Traditional pixel level semantic understanding methods usually require a lot of image training with fine annotation. The image above is an example from the ADE20K dataset, which contains images of 210,000 finely annotated objects that Professor Antonio’s mother spent a lot of time annotating.
“My mother annotated such a good data set, I wish I had more mothers,” Antonio joked in CVML2012. This is a joke, but it also illustrates the importance of building a data set, and the amount of time and effort it takes to build it.
When we were growing up, our parents never gave us such detailed notes to help us recognize and perceive the world around us. The usual way of learning is that parents show us a flower and tell us it’s a flower, and then we can easily figure out which regions, which pixels, correspond to that flower. So how do we use this information to learn the semantic content that each pixel represents? At the same time, can such information help us better understand the content of the image and carry out a fine semantic understanding of the image?
Our research focuses on how to use a similar mechanism to remove dependence on fine labeling information. In life, when we want to understand an unfamiliar object, such as a fruit, we usually only need to search on the Internet and observe a few pictures, so that we can have a full understanding of the fruit and easily identify the corresponding target and target area. Can computers be given the ability to learn directly from the Web, without the need for elaborate manual annotation?
There are many related efforts that can help with pixel-level semantic understanding, such as salient object detection: given an image, finding and finding salient objects in the image is critical. For example, when we use keywords to retrieve images on the Internet, usually retrieve image and has a strong correlation between keywords, through significant target detection, we can assume that the corresponding result significant regional semantic information is the key word, this assumption is, of course, there is noise or wrong.
In addition to saliency detection, image edge detection and over segmentation are also included. This information is class-independent and can be trained into a good general model from a small set of data. For edge detection, we can train a good edge detection model from a BSD dataset of only 500 data. Edges can describe the boundaries of objects well, thus reducing the dependence on fine labeling. Similarly, over-segmentation and significance detection have the same effect.
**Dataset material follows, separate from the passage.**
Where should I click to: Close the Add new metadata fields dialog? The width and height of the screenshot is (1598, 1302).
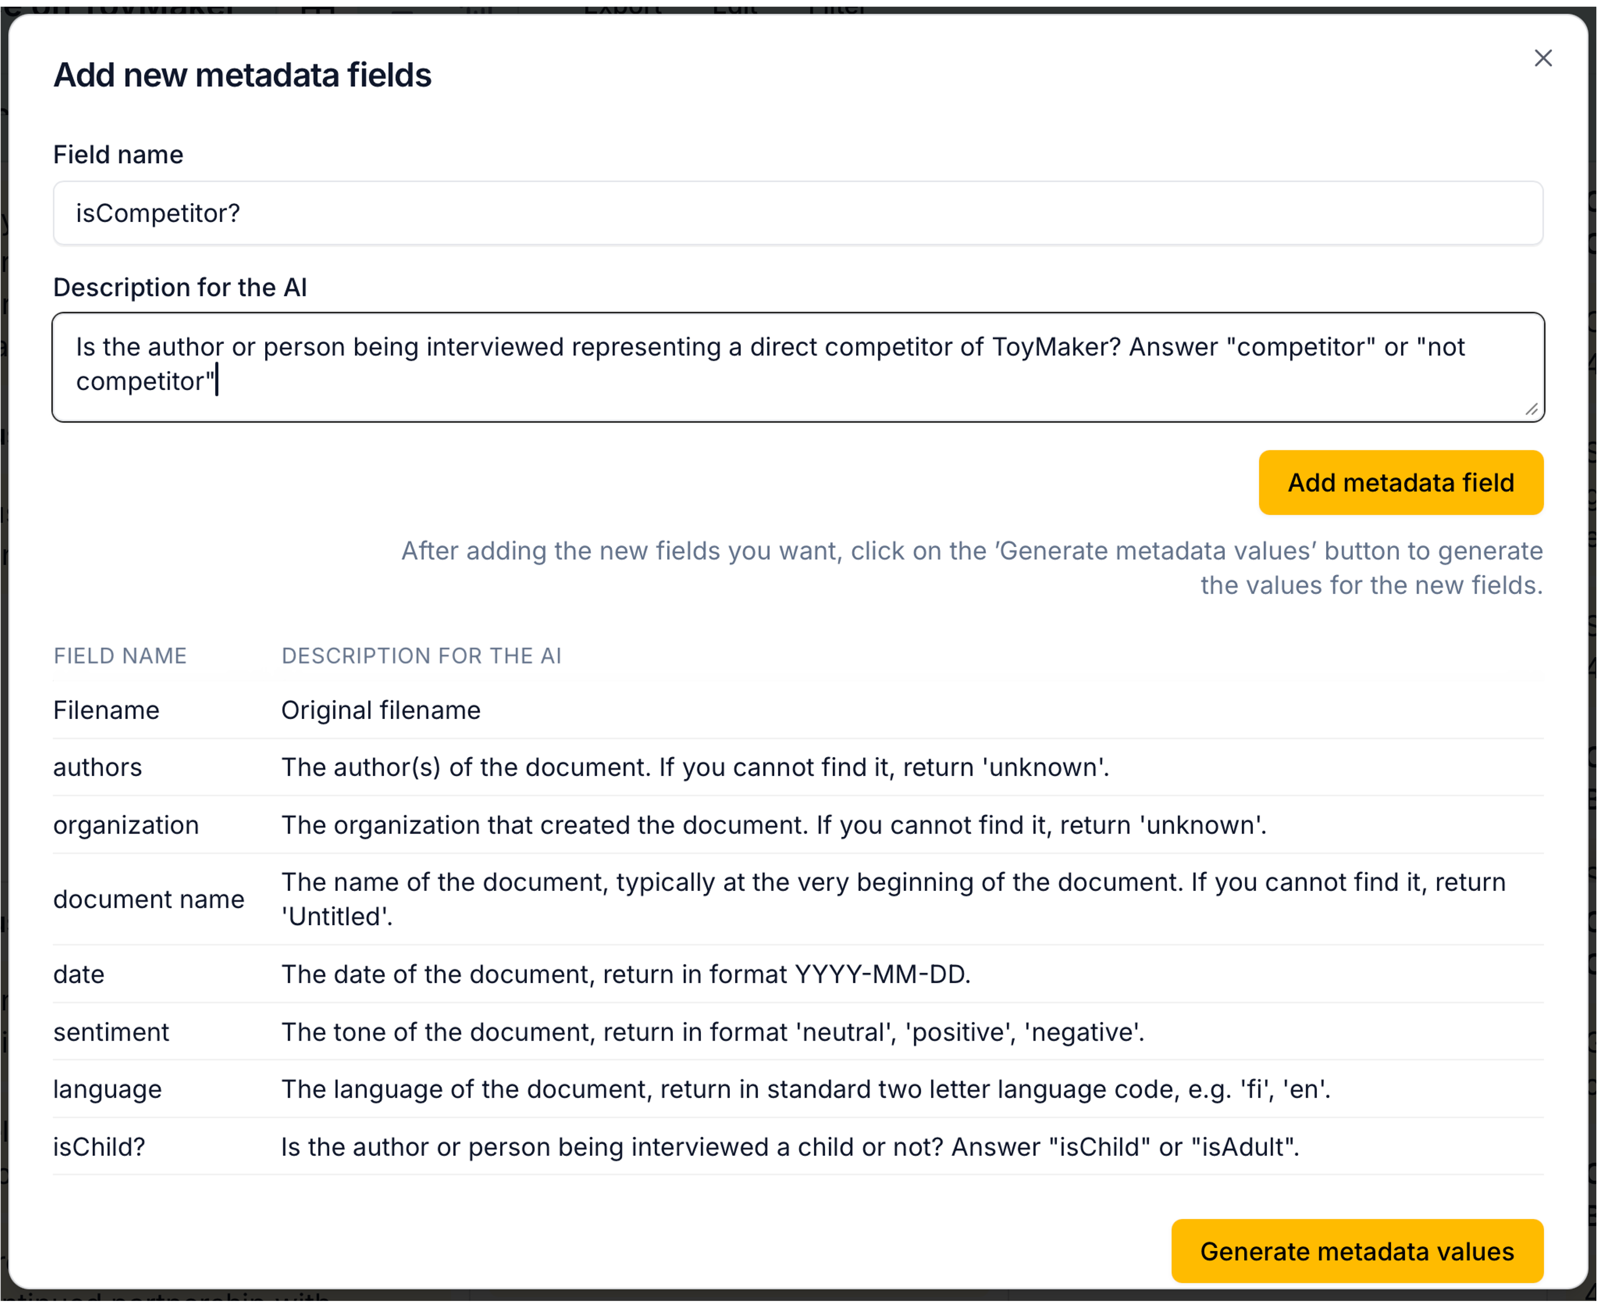click(x=1543, y=58)
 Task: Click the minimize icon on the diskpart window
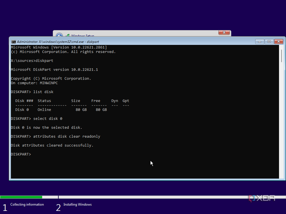click(x=259, y=41)
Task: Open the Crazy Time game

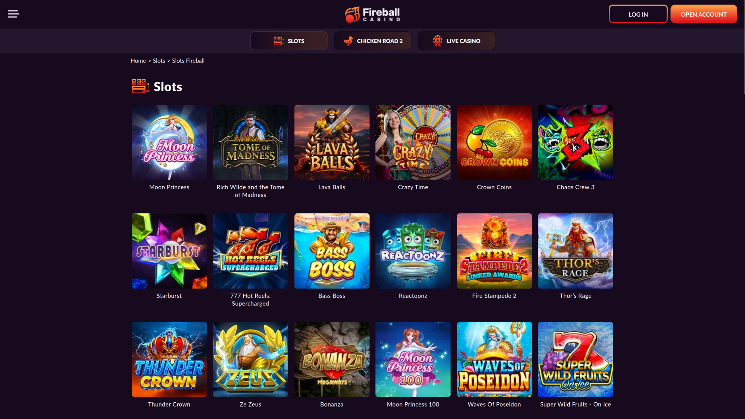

An immediate idea is whether it is possible to take these class-independent cues, trained on data sets labeled with a small number of categories, and generalize them to objects of all other categories. Even if we have never seen an object, we can find the region of the object without knowing its category.
Along this line of thought came our first work: Salience object detection, published in CVPR 2017 and TPAMI 2018. Let’s take a look at the job.
The core idea of this work is to Deeply Supervised by multi-scale, which integrates information of different scales to detect the region of significant object from multiple scales. It is difficult to obtain high-quality segmentation results because the low-level features and high-level features of CNN are better at detailed description and global positioning respectively, but not comprehensive enough. We enrich the information at the bottom by passing the information at the top down, so that it can be well positioned and detailed.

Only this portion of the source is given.